-- MATERIAL TO PROCESS follows --
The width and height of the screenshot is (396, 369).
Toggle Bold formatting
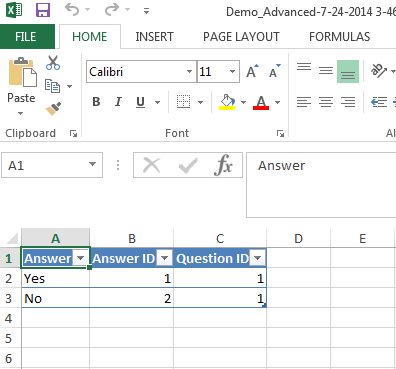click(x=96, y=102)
-- MATERIAL TO PROCESS concluded --
-- MATERIAL TO PROCESS follows --
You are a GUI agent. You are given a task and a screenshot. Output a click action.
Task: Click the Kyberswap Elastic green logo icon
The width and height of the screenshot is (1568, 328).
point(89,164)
-- MATERIAL TO PROCESS concluded --
-- MATERIAL TO PROCESS follows --
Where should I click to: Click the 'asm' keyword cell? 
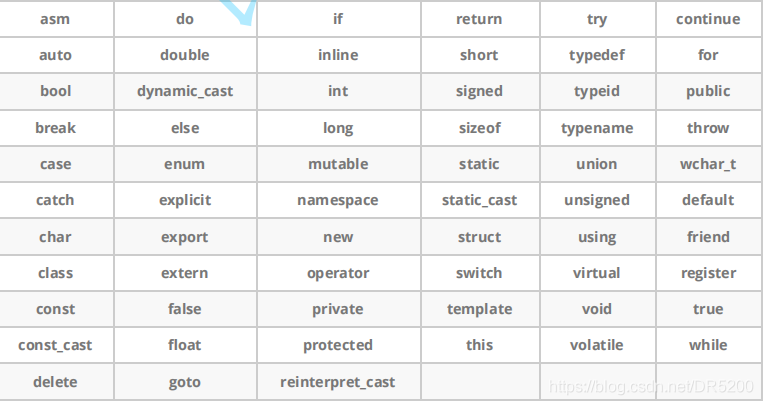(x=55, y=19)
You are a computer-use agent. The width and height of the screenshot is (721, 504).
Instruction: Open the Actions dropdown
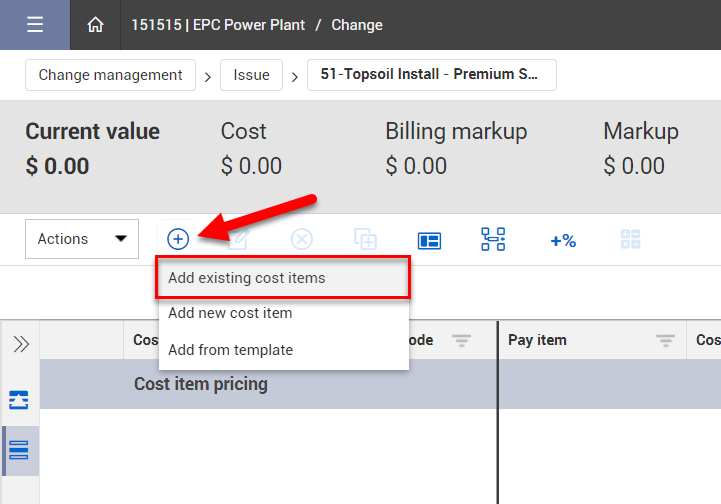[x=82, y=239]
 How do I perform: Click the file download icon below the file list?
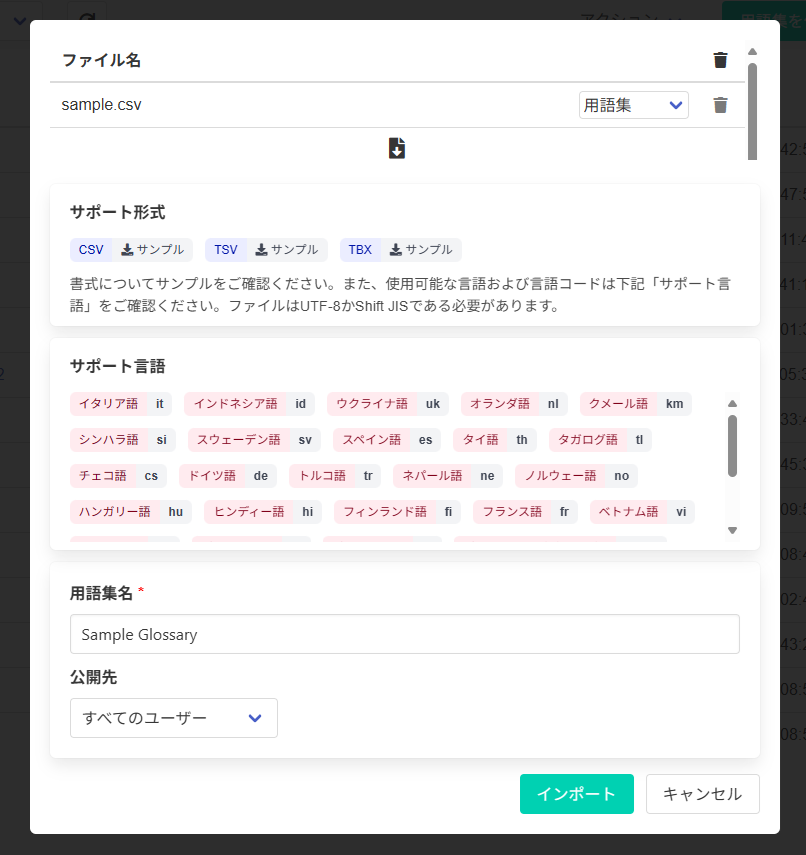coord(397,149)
-- MATERIAL TO PROCESS concluded --
→ WHAT NEEDS TO BE DONE
Look through the listing above and copy each line where the string "agent" occurs.

→ FINISHED TASK
You are a GUI agent. You are given a task and a screenshot. Output a click action.
You are a computer-use agent. The width and height of the screenshot is (721, 504).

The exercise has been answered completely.